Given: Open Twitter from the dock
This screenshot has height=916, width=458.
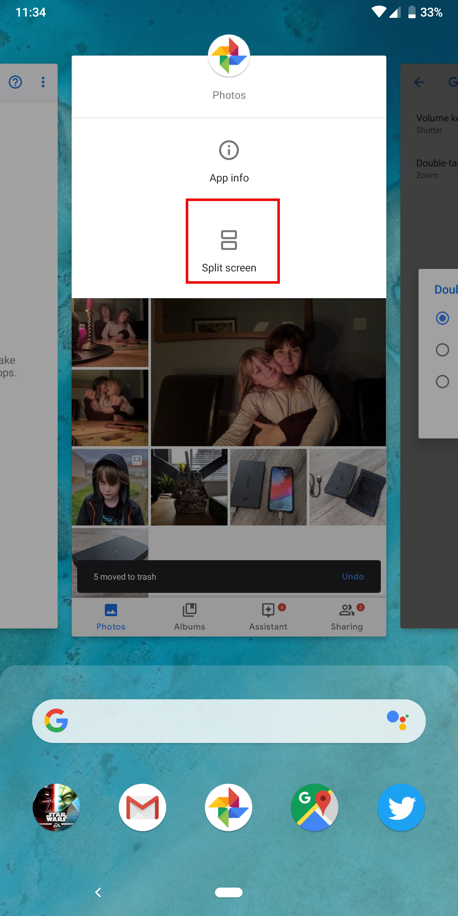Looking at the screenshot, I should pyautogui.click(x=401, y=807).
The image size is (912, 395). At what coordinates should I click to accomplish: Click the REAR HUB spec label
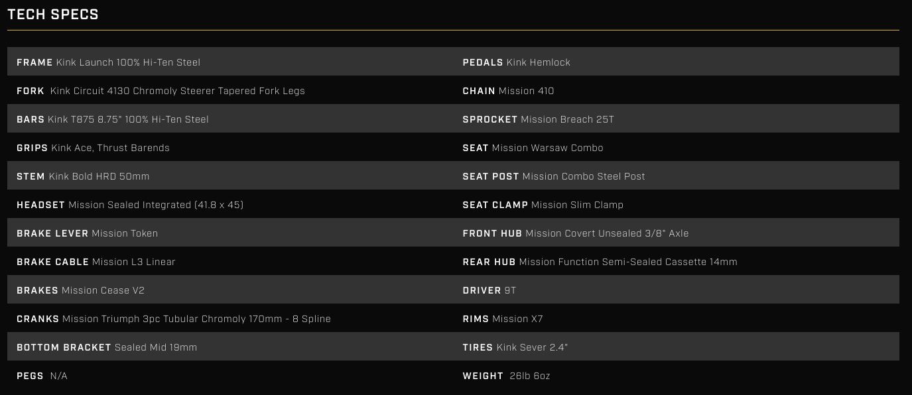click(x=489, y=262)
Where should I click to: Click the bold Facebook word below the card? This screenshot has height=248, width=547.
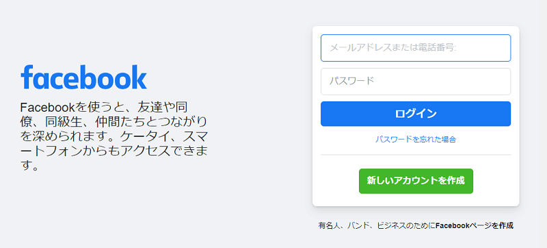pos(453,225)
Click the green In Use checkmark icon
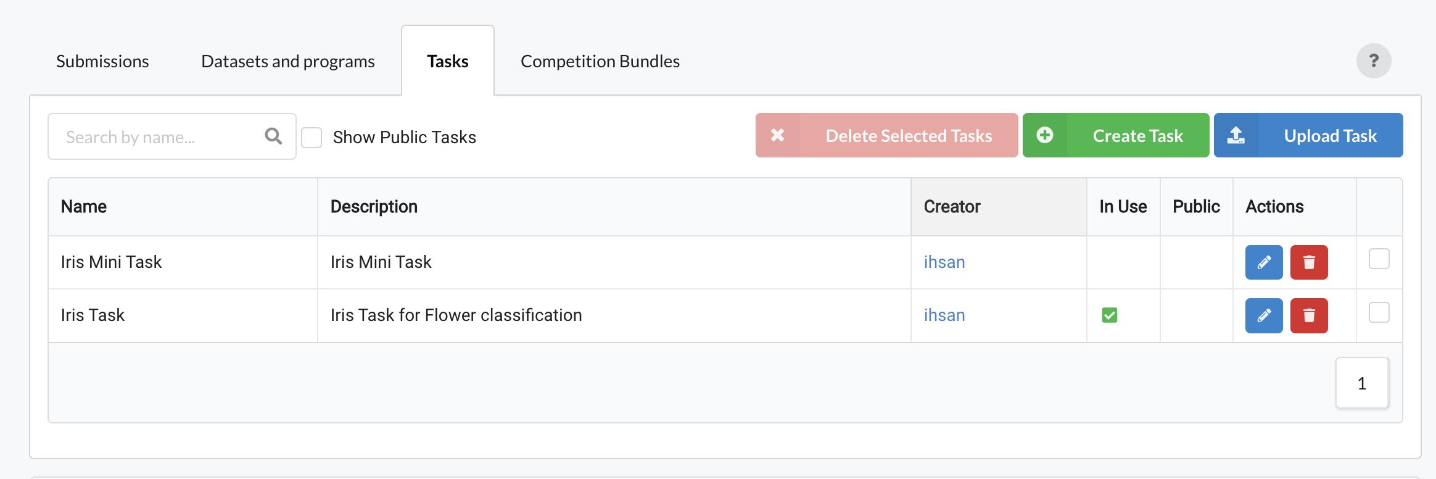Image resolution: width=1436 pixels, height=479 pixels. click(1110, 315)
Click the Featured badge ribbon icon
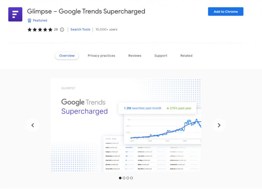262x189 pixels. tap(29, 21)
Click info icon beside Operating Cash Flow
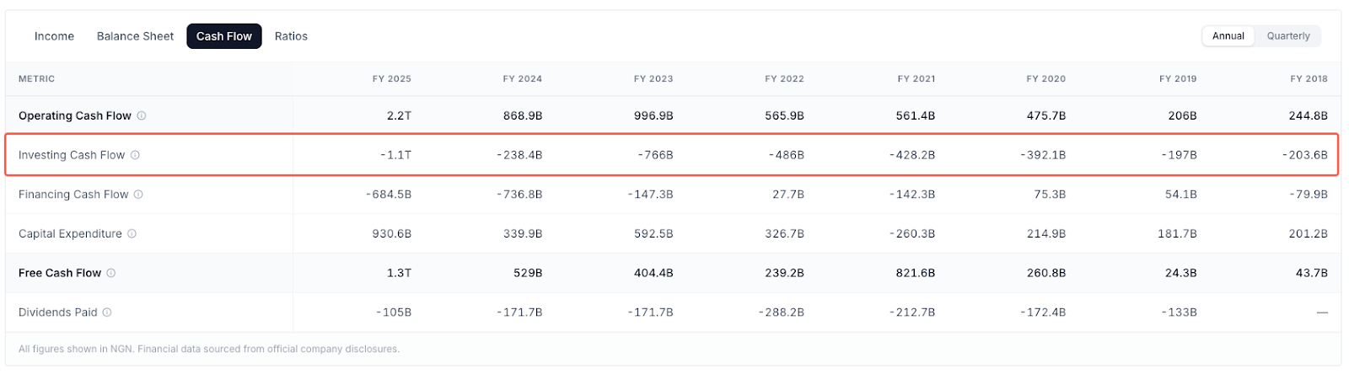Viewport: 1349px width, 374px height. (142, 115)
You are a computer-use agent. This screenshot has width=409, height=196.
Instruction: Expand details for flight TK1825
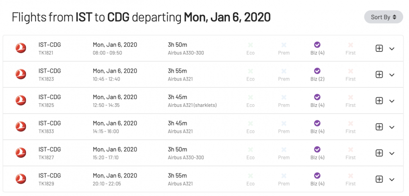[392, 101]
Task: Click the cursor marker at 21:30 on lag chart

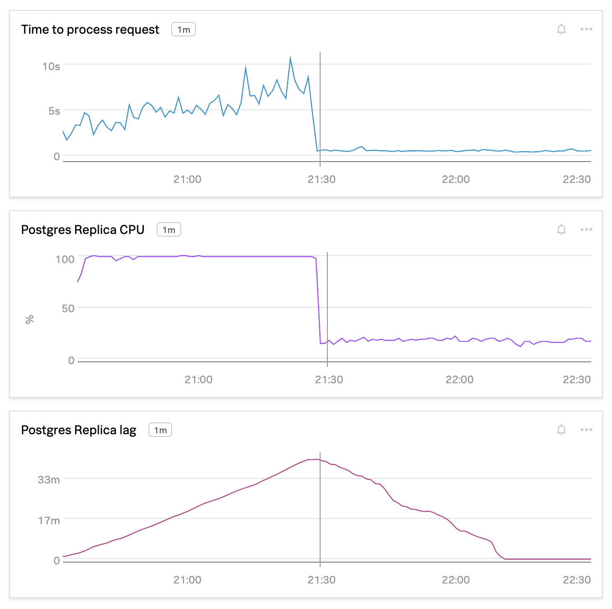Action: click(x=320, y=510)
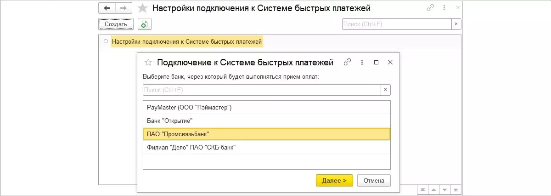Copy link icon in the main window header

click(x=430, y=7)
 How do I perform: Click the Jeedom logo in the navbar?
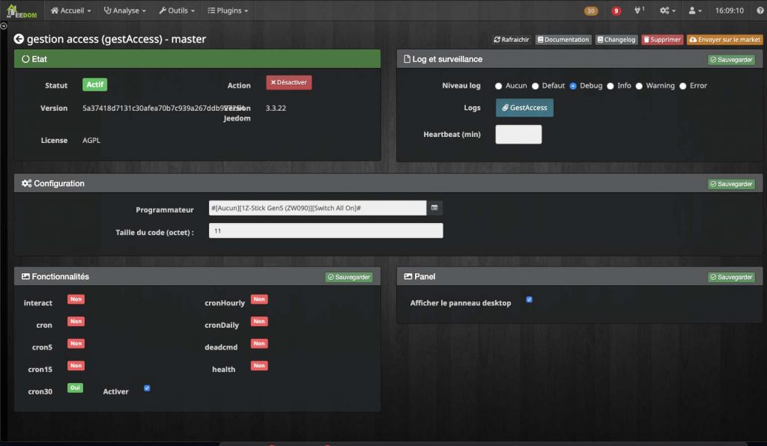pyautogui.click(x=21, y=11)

== Set exercise ==
Can you reproduce all the entries above word for word, leaving out the pictures?

== Exercise answer ==
Given: Open Twitter from the dock
This screenshot has height=916, width=458.
Looking at the screenshot, I should pyautogui.click(x=401, y=807).
The image size is (912, 395). At what coordinates should I click to accomplish: Click the REAR HUB spec label
click(x=489, y=262)
Where should I click to: Click the bold Facebook word below the card? This screenshot has height=248, width=547.
pos(453,225)
Click the green In Use checkmark icon
Image resolution: width=1436 pixels, height=479 pixels. click(1110, 315)
Click the Featured badge ribbon icon
262x189 pixels. tap(29, 21)
Click info icon beside Operating Cash Flow
Viewport: 1349px width, 374px height. (142, 115)
You are a computer-use agent. This screenshot has width=409, height=196.
Instruction: Expand details for flight TK1825
[392, 101]
Task: Click the cursor marker at 21:30 on lag chart

Action: click(x=320, y=510)
Copy link icon in the main window header

click(x=430, y=7)
 How do I perform: Click the Jeedom logo in the navbar?
pyautogui.click(x=21, y=11)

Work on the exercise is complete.